Parties to a small claims lawsuit may settle anytime before the judgment. If the defendant admits to owing the plaintiff money or property, the case can be settled. If the defendant needs time to pay and the plaintiff agrees to the terms, the court may enter a stipulation. The stipulation states the terms and conditions for settling the case.
The parties may also use mediation to settle the case. Mediation is a process in which two or more people involved in a dispute meet in a private setting and, with the help of a neutral person called the mediator, work out a solution to their problem. It's an informal and non-adversarial process designed to assist the parties in reaching a mutually acceptable and voluntary agreement.
A mediator helps the parties identify issues, promote joint problem solving and explore settlement options. However, the mediator won't make any decisions for the parties. The mediator may meet separately or together with both parties to attempt to reach an agreement. The mediator is trained to help the parties reach an acceptable solution.
First, the mediator explains the mediation process to the parties. Then each party has the opportunity to tell the other side their views of the issues in dispute. After this, the mediator helps the parties discuss the issues in an effort to reach an agreement acceptable to both sides. If a total or partial agreement is reached, the parties sign a written agreement. If an agreement can't be reached, the clerk assists the parties with scheduling a trial date.

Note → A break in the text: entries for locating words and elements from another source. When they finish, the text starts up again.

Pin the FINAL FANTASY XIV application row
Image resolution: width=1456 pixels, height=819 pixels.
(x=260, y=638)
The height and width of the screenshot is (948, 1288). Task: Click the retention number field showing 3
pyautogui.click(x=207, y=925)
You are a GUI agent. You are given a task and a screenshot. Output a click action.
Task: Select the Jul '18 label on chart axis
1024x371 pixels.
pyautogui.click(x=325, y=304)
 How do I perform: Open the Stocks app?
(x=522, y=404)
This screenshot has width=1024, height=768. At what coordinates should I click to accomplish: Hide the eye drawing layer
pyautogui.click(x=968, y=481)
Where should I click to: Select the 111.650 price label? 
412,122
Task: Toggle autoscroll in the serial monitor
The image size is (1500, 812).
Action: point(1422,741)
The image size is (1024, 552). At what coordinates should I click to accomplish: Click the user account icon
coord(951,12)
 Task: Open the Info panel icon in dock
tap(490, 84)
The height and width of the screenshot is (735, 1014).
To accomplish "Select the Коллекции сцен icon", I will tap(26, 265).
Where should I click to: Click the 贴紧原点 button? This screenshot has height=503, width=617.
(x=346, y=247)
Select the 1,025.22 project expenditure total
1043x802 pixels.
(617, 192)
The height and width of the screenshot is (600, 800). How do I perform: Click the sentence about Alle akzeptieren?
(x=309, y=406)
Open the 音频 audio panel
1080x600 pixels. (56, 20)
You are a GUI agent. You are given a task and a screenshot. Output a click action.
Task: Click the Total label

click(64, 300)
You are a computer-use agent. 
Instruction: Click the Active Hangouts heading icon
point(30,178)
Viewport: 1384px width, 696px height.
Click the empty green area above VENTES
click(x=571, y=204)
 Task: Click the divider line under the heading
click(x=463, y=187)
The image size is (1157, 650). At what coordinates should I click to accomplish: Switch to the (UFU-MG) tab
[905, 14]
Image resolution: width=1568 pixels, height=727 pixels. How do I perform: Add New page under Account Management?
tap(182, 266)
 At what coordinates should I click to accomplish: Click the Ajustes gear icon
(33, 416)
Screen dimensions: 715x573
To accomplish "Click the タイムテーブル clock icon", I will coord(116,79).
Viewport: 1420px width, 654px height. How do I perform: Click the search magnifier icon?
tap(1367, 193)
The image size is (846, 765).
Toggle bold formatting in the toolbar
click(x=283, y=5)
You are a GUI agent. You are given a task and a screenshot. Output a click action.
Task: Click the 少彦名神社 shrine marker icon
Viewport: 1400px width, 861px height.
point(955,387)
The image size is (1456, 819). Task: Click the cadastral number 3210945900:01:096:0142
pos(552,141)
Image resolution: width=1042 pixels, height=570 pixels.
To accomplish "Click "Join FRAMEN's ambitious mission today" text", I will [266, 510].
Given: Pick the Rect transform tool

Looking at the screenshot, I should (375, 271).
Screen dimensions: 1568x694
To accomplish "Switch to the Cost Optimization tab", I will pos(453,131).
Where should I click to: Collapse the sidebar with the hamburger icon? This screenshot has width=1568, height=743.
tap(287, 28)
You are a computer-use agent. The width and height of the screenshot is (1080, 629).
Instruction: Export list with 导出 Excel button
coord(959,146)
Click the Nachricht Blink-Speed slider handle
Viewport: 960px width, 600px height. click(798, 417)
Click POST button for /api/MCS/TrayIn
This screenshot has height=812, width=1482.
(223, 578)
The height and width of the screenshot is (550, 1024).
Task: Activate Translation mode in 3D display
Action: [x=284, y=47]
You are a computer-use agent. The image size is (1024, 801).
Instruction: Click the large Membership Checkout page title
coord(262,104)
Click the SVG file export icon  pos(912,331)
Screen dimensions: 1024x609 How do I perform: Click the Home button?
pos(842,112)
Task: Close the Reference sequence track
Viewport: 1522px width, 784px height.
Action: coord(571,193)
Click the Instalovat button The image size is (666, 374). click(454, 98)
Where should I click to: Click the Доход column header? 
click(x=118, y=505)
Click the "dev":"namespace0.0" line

Each mediation session is governed by a set of rules:
- The mediator is neutral, with no personal or financial interest in the case
- Mediators don't provide legal or personal advice
- Each party attending the mediation should have authority and complete discretion to negotiate a settlement of the case without asking any other person
- The mediator will explain the procedures and rules of conduct during the mediation conference
- The mediator may meet privately with each party and upon a party's request the mediator will keep information private
- The conference is confidential and information given in mediation can't be used as evidence in a hearing or trial
- The parties determine the terms of any agreement reached, with the mediator documenting that agreement in writing
Advantages of Mediation
There are many advantages to mediation, such as:
- Parties can develop their own solution and avoid a stressful and potentially costly court trial
- Parties remain in control
- Parties take an active part in their case
- Immediate resolution
- No trial
- Fewer court visits
- No witness expense
- Less formal than court
- Lower costs
- Preserve relationships
- Protects privacy by avoiding a public trial
For additional information about alternatives to small claims court, contact your local district court.
Questions for Your Attorney
- How can I find out about what types of mediation programs are available to me?
- What is the success rate of mediation?
- Are there certain types of cases that work better using mediation?